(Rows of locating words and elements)
########
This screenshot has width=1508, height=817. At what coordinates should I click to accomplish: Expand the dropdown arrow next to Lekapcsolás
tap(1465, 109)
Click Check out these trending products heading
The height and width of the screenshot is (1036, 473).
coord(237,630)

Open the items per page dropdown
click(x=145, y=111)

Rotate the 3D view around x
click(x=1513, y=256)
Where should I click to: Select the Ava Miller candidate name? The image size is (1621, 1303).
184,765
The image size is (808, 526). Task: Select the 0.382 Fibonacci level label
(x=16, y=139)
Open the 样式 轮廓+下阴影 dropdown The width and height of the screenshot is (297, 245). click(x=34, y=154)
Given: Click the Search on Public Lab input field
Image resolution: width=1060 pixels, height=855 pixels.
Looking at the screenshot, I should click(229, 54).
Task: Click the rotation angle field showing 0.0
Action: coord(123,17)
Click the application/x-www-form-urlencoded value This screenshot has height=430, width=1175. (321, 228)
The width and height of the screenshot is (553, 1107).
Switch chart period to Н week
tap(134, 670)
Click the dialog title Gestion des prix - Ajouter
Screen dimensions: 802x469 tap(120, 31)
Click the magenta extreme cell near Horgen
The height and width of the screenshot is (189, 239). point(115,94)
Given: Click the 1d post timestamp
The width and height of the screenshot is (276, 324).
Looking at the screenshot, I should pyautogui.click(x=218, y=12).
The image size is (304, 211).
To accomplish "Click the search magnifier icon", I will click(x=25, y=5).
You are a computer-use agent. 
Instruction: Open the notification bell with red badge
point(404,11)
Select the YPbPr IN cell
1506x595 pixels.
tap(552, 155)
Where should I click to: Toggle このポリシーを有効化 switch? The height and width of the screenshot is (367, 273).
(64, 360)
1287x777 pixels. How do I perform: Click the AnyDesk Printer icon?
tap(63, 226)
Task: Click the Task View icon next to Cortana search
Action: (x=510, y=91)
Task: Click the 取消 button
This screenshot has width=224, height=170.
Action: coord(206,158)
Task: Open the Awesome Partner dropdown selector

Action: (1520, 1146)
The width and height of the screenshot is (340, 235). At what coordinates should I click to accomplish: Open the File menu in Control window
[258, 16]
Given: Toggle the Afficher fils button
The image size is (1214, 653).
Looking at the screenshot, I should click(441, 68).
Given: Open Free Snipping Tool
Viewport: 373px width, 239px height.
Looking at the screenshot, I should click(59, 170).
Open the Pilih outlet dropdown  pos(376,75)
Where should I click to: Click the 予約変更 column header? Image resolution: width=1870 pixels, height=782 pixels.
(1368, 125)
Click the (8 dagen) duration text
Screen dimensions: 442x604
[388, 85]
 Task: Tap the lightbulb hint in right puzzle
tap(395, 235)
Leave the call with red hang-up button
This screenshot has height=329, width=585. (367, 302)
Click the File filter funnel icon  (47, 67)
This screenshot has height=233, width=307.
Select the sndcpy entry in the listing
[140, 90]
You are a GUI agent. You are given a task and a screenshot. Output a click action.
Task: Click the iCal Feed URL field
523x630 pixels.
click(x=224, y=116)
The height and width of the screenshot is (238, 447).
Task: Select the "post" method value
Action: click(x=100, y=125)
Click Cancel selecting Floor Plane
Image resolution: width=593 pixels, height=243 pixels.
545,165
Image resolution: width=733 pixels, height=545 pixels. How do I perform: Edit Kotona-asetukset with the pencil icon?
########
§ SHORT TASK
Reproduce every one of the rows above word for word, with no changes.

§ WRITTEN RESPONSE
This screenshot has width=1508, height=817. At what coordinates should I click to accomplish: Expand the dropdown arrow next to Lekapcsolás
tap(1465, 109)
Click Check out these trending products heading
The height and width of the screenshot is (1036, 473).
coord(237,630)

Open the items per page dropdown
click(x=145, y=111)

Rotate the 3D view around x
click(x=1513, y=256)
Where should I click to: Select the Ava Miller candidate name? The image size is (1621, 1303).
184,765
The image size is (808, 526). Task: Select the 0.382 Fibonacci level label
(x=16, y=139)
Open the 样式 轮廓+下阴影 dropdown The width and height of the screenshot is (297, 245). click(x=34, y=154)
Given: Click the Search on Public Lab input field
Image resolution: width=1060 pixels, height=855 pixels.
Looking at the screenshot, I should click(229, 54).
Task: Click the rotation angle field showing 0.0
Action: coord(123,17)
Click the application/x-www-form-urlencoded value This screenshot has height=430, width=1175. (321, 228)
The width and height of the screenshot is (553, 1107).
Switch chart period to Н week
tap(134, 670)
Click the dialog title Gestion des prix - Ajouter
Screen dimensions: 802x469 tap(120, 31)
Click the magenta extreme cell near Horgen
The height and width of the screenshot is (189, 239). point(115,94)
Given: Click the 1d post timestamp
The width and height of the screenshot is (276, 324).
Looking at the screenshot, I should pyautogui.click(x=218, y=12).
The image size is (304, 211).
To accomplish "Click the search magnifier icon", I will click(x=25, y=5).
You are a computer-use agent. 
Instruction: Open the notification bell with red badge
point(404,11)
Select the YPbPr IN cell
1506x595 pixels.
tap(552, 155)
Where should I click to: Toggle このポリシーを有効化 switch? The height and width of the screenshot is (367, 273).
(64, 360)
1287x777 pixels. How do I perform: Click the AnyDesk Printer icon?
tap(63, 226)
Task: Click the Task View icon next to Cortana search
Action: (x=510, y=91)
Task: Click the 取消 button
This screenshot has width=224, height=170.
Action: coord(206,158)
Task: Open the Awesome Partner dropdown selector

Action: (1520, 1146)
The width and height of the screenshot is (340, 235). At what coordinates should I click to accomplish: Open the File menu in Control window
[258, 16]
Given: Toggle the Afficher fils button
The image size is (1214, 653).
Looking at the screenshot, I should click(441, 68).
Given: Open Free Snipping Tool
Viewport: 373px width, 239px height.
Looking at the screenshot, I should click(59, 170).
Open the Pilih outlet dropdown  pos(376,75)
Where should I click to: Click the 予約変更 column header? Image resolution: width=1870 pixels, height=782 pixels.
(1368, 125)
Click the (8 dagen) duration text
Screen dimensions: 442x604
[388, 85]
 Task: Tap the lightbulb hint in right puzzle
tap(395, 235)
Leave the call with red hang-up button
This screenshot has height=329, width=585. (367, 302)
Click the File filter funnel icon  (47, 67)
This screenshot has height=233, width=307.
Select the sndcpy entry in the listing
[140, 90]
You are a GUI agent. You are given a task and a screenshot. Output a click action.
Task: Click the iCal Feed URL field
523x630 pixels.
click(x=224, y=116)
The height and width of the screenshot is (238, 447).
Task: Select the "post" method value
Action: click(x=100, y=125)
Click Cancel selecting Floor Plane
Image resolution: width=593 pixels, height=243 pixels.
545,165
Image resolution: width=733 pixels, height=545 pixels. How do I perform: Edit Kotona-asetukset with the pencil icon?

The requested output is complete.